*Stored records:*
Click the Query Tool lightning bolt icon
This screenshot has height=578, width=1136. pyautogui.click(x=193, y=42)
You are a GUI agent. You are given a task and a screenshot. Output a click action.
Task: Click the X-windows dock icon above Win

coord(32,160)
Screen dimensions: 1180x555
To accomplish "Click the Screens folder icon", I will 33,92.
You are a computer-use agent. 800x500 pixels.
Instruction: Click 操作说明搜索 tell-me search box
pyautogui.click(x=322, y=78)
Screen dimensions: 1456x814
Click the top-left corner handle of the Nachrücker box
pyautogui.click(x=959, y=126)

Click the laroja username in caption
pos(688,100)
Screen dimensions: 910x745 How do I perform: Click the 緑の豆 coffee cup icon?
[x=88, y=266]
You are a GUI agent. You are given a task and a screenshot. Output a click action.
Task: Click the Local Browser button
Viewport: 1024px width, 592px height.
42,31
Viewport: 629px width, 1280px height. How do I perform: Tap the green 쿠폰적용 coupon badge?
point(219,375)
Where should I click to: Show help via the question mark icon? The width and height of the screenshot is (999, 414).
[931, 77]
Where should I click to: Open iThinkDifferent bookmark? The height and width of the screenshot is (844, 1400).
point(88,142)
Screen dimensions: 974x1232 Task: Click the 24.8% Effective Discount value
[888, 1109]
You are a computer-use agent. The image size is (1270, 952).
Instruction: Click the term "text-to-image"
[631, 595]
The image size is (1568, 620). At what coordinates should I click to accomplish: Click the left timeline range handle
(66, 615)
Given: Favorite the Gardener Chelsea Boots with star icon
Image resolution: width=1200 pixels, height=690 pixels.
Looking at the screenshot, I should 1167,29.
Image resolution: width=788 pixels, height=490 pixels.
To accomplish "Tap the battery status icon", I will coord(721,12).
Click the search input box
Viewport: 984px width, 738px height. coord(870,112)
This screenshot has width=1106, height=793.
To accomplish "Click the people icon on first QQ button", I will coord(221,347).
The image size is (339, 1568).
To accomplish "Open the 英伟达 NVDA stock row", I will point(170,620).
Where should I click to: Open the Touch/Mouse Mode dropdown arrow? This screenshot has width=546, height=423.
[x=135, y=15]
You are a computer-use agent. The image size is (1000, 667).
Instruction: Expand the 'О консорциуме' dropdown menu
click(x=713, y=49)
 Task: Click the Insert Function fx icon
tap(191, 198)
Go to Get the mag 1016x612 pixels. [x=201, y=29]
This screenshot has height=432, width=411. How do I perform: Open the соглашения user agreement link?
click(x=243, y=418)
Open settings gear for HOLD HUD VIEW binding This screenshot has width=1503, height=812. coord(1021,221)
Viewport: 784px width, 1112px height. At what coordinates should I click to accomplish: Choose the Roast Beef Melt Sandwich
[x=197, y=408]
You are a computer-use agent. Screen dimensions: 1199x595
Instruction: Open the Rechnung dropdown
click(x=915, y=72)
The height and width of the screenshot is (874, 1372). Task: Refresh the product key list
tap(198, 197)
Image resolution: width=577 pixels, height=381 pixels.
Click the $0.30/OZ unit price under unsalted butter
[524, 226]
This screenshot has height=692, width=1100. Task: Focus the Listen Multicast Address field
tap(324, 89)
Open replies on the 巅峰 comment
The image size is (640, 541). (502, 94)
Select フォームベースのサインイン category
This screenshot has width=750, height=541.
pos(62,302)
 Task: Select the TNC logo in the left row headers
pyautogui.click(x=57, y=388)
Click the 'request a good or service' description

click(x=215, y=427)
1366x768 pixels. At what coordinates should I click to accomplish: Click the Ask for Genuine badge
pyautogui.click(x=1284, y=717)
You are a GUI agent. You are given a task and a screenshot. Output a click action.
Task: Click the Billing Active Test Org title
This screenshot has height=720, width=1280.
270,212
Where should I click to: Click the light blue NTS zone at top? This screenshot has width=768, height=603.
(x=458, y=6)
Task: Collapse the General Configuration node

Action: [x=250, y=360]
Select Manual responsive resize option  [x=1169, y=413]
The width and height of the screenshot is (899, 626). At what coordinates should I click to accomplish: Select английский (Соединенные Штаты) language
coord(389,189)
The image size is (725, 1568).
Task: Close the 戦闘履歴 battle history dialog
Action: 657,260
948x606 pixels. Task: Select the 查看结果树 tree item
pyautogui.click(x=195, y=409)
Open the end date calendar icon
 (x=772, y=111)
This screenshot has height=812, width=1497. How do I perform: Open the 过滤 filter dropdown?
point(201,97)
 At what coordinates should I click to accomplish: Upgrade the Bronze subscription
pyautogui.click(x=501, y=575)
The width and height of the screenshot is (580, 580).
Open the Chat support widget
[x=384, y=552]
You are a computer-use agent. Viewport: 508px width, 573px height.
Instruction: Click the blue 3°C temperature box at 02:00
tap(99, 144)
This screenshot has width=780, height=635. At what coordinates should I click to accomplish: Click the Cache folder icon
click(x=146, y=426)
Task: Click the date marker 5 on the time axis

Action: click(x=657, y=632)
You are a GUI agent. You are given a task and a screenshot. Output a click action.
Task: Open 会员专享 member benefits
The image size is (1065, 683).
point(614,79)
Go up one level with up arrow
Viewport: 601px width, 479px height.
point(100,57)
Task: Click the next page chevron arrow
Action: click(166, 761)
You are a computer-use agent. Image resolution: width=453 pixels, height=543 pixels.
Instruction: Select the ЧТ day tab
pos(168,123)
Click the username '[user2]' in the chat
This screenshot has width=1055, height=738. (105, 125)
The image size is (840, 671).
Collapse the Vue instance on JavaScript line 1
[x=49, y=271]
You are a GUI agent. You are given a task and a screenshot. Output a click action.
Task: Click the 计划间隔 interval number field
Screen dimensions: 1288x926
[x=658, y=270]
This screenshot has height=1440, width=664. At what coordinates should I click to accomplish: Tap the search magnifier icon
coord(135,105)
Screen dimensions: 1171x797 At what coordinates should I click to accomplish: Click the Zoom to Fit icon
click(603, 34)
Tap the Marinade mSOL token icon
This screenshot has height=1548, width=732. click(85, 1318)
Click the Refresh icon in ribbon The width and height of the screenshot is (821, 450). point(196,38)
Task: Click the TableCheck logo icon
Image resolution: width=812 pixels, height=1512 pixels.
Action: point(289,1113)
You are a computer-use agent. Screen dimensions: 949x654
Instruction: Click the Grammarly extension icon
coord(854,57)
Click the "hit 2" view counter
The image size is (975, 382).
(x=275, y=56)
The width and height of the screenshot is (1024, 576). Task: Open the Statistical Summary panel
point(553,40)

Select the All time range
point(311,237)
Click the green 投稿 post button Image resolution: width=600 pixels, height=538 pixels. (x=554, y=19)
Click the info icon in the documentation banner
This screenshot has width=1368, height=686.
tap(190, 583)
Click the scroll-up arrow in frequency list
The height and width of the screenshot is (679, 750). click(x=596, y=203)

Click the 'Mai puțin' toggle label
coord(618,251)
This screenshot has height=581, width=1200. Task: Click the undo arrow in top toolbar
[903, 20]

*DIRECTIONS:*
Give back every entry exactly.

*SOLUTION:*
Click the Query Tool lightning bolt icon
This screenshot has height=578, width=1136. pyautogui.click(x=193, y=42)
You are a GUI agent. You are given a task and a screenshot. Output a click action.
Task: Click the X-windows dock icon above Win

coord(32,160)
Screen dimensions: 1180x555
To accomplish "Click the Screens folder icon", I will 33,92.
You are a computer-use agent. 800x500 pixels.
Instruction: Click 操作说明搜索 tell-me search box
pyautogui.click(x=322, y=78)
Screen dimensions: 1456x814
Click the top-left corner handle of the Nachrücker box
pyautogui.click(x=959, y=126)

Click the laroja username in caption
pos(688,100)
Screen dimensions: 910x745 How do I perform: Click the 緑の豆 coffee cup icon?
[x=88, y=266]
You are a GUI agent. You are given a task and a screenshot. Output a click action.
Task: Click the Local Browser button
Viewport: 1024px width, 592px height.
42,31
Viewport: 629px width, 1280px height. How do I perform: Tap the green 쿠폰적용 coupon badge?
point(219,375)
Where should I click to: Show help via the question mark icon? The width and height of the screenshot is (999, 414).
[931, 77]
Where should I click to: Open iThinkDifferent bookmark? The height and width of the screenshot is (844, 1400).
point(88,142)
Screen dimensions: 974x1232 Task: Click the 24.8% Effective Discount value
[888, 1109]
You are a computer-use agent. The image size is (1270, 952).
Instruction: Click the term "text-to-image"
[631, 595]
The image size is (1568, 620). At what coordinates should I click to accomplish: Click the left timeline range handle
(66, 615)
Given: Favorite the Gardener Chelsea Boots with star icon
Image resolution: width=1200 pixels, height=690 pixels.
Looking at the screenshot, I should 1167,29.
Image resolution: width=788 pixels, height=490 pixels.
To accomplish "Tap the battery status icon", I will coord(721,12).
Click the search input box
Viewport: 984px width, 738px height. coord(870,112)
This screenshot has width=1106, height=793.
To accomplish "Click the people icon on first QQ button", I will coord(221,347).
The image size is (339, 1568).
To accomplish "Open the 英伟达 NVDA stock row", I will point(170,620).
Where should I click to: Open the Touch/Mouse Mode dropdown arrow? This screenshot has width=546, height=423.
[x=135, y=15]
You are a computer-use agent. The image size is (1000, 667).
Instruction: Expand the 'О консорциуме' dropdown menu
click(x=713, y=49)
 Task: Click the Insert Function fx icon
tap(191, 198)
Go to Get the mag 1016x612 pixels. [x=201, y=29]
This screenshot has height=432, width=411. How do I perform: Open the соглашения user agreement link?
click(x=243, y=418)
Open settings gear for HOLD HUD VIEW binding This screenshot has width=1503, height=812. coord(1021,221)
Viewport: 784px width, 1112px height. At what coordinates should I click to accomplish: Choose the Roast Beef Melt Sandwich
[x=197, y=408]
You are a computer-use agent. Screen dimensions: 1199x595
Instruction: Open the Rechnung dropdown
click(x=915, y=72)
The height and width of the screenshot is (874, 1372). Task: Refresh the product key list
tap(198, 197)
Image resolution: width=577 pixels, height=381 pixels.
Click the $0.30/OZ unit price under unsalted butter
[524, 226]
This screenshot has height=692, width=1100. Task: Focus the Listen Multicast Address field
tap(324, 89)
Open replies on the 巅峰 comment
The image size is (640, 541). (502, 94)
Select フォームベースのサインイン category
This screenshot has width=750, height=541.
pos(62,302)
 Task: Select the TNC logo in the left row headers
pyautogui.click(x=57, y=388)
Click the 'request a good or service' description

click(x=215, y=427)
1366x768 pixels. At what coordinates should I click to accomplish: Click the Ask for Genuine badge
pyautogui.click(x=1284, y=717)
You are a GUI agent. You are given a task and a screenshot. Output a click action.
Task: Click the Billing Active Test Org title
This screenshot has height=720, width=1280.
270,212
Where should I click to: Click the light blue NTS zone at top? This screenshot has width=768, height=603.
(x=458, y=6)
Task: Collapse the General Configuration node

Action: [x=250, y=360]
Select Manual responsive resize option  [x=1169, y=413]
The width and height of the screenshot is (899, 626). At what coordinates should I click to accomplish: Select английский (Соединенные Штаты) language
coord(389,189)
The image size is (725, 1568).
Task: Close the 戦闘履歴 battle history dialog
Action: 657,260
948x606 pixels. Task: Select the 查看结果树 tree item
pyautogui.click(x=195, y=409)
Open the end date calendar icon
 (x=772, y=111)
This screenshot has height=812, width=1497. How do I perform: Open the 过滤 filter dropdown?
point(201,97)
 At what coordinates should I click to accomplish: Upgrade the Bronze subscription
pyautogui.click(x=501, y=575)
The width and height of the screenshot is (580, 580).
Open the Chat support widget
[x=384, y=552]
You are a computer-use agent. Viewport: 508px width, 573px height.
Instruction: Click the blue 3°C temperature box at 02:00
tap(99, 144)
This screenshot has width=780, height=635. At what coordinates should I click to accomplish: Click the Cache folder icon
click(x=146, y=426)
Task: Click the date marker 5 on the time axis

Action: click(x=657, y=632)
You are a GUI agent. You are given a task and a screenshot. Output a click action.
Task: Open 会员专享 member benefits
The image size is (1065, 683).
point(614,79)
Go up one level with up arrow
Viewport: 601px width, 479px height.
point(100,57)
Task: Click the next page chevron arrow
Action: click(166, 761)
You are a computer-use agent. Image resolution: width=453 pixels, height=543 pixels.
Instruction: Select the ЧТ day tab
pos(168,123)
Click the username '[user2]' in the chat
This screenshot has width=1055, height=738. (105, 125)
The image size is (840, 671).
Collapse the Vue instance on JavaScript line 1
[x=49, y=271]
You are a GUI agent. You are given a task and a screenshot. Output a click action.
Task: Click the 计划间隔 interval number field
Screen dimensions: 1288x926
[x=658, y=270]
This screenshot has height=1440, width=664. At what coordinates should I click to accomplish: Tap the search magnifier icon
coord(135,105)
Screen dimensions: 1171x797 At what coordinates should I click to accomplish: Click the Zoom to Fit icon
click(603, 34)
Tap the Marinade mSOL token icon
This screenshot has height=1548, width=732. click(85, 1318)
Click the Refresh icon in ribbon The width and height of the screenshot is (821, 450). point(196,38)
Task: Click the TableCheck logo icon
Image resolution: width=812 pixels, height=1512 pixels.
Action: point(289,1113)
You are a computer-use agent. Screen dimensions: 949x654
Instruction: Click the Grammarly extension icon
coord(854,57)
Click the "hit 2" view counter
The image size is (975, 382).
(x=275, y=56)
The width and height of the screenshot is (1024, 576). Task: Open the Statistical Summary panel
point(553,40)

Select the All time range
point(311,237)
Click the green 投稿 post button Image resolution: width=600 pixels, height=538 pixels. (x=554, y=19)
Click the info icon in the documentation banner
This screenshot has width=1368, height=686.
tap(190, 583)
Click the scroll-up arrow in frequency list
The height and width of the screenshot is (679, 750). click(x=596, y=203)

Click the 'Mai puțin' toggle label
coord(618,251)
This screenshot has height=581, width=1200. Task: Click the undo arrow in top toolbar
[903, 20]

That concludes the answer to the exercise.